### Page text:
# Yoga classes in Dubai??



## Yoga girl (Oct 19, 2008)

HI
can anyone recommend a good place to go to do yoga classes? I used to do Hatha yoga in Italy and would like to take it up again.
I have looked online but didnt find much.

Thanks


----------



## Elphaba (Jan 24, 2008)

I cannot personally recommend any classes, but you will find quite a few listed in Time Out.
-


----------



## Taz Mulan (Dec 15, 2008)

Yoga girl said:


> HI
> can anyone recommend a good place to go to do yoga classes? I used to do Hatha yoga in Italy and would like to take it up again.
> I have looked online but didnt find much.
> 
> Thanks



Hi, I found a place that does classes in Marina and other places in Dubai
Bharat Thakur's Artistic Yoga Website

The form of yoga sounds different to Hatha.., I'm checking it out later this week, so will PM you with a report


Taz


----------



## beUself (Dec 24, 2008)

### Set task:
Copy out the forum thread about yoga classes in Dubai word for word, from start to finish.

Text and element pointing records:
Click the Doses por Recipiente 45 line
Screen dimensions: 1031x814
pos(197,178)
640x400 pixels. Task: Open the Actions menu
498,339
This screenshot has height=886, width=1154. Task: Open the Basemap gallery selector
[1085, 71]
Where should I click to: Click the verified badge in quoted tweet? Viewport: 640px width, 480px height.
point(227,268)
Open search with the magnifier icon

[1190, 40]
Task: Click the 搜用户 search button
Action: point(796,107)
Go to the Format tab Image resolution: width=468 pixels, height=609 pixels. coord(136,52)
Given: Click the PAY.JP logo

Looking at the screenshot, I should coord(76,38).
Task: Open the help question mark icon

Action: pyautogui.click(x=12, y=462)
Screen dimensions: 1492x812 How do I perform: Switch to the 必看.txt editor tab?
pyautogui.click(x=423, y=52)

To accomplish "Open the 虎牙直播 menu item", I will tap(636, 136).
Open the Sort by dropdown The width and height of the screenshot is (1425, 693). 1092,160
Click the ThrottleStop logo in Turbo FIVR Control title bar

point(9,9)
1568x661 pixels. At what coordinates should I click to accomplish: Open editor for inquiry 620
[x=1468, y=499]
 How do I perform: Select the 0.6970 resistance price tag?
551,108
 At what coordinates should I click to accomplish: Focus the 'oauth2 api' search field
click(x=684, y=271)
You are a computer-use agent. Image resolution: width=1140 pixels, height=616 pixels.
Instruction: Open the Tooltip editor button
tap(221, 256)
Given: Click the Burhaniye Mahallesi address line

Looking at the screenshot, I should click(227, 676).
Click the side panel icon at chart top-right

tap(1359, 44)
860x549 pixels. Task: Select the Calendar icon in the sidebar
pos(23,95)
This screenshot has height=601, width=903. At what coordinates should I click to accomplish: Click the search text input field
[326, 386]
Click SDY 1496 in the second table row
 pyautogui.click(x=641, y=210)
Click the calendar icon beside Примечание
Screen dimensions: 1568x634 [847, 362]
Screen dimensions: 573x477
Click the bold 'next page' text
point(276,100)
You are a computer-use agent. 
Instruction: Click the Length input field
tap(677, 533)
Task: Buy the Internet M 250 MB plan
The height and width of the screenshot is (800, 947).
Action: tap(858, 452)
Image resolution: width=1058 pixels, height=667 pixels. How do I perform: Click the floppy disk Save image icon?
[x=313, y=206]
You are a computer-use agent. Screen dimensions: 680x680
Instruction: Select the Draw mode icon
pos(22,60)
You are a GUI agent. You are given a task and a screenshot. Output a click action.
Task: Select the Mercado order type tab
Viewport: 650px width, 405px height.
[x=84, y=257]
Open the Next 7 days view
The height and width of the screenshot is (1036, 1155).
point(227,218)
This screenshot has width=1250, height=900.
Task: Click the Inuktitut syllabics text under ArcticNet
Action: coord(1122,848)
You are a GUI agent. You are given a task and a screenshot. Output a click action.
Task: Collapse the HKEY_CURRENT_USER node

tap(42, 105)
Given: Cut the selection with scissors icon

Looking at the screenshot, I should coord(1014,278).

### Result of the task:
# Yoga classes in Dubai??



## Yoga girl (Oct 19, 2008)

HI
can anyone recommend a good place to go to do yoga classes? I used to do Hatha yoga in Italy and would like to take it up again.
I have looked online but didnt find much.

Thanks


----------



## Elphaba (Jan 24, 2008)

I cannot personally recommend any classes, but you will find quite a few listed in Time Out.
-


----------



## Taz Mulan (Dec 15, 2008)

Yoga girl said:


> HI
> can anyone recommend a good place to go to do yoga classes? I used to do Hatha yoga in Italy and would like to take it up again.
> I have looked online but didnt find much.
> 
> Thanks



Hi, I found a place that does classes in Marina and other places in Dubai
Bharat Thakur's Artistic Yoga Website

The form of yoga sounds different to Hatha.., I'm checking it out later this week, so will PM you with a report


Taz


----------



## beUself (Dec 24, 2008)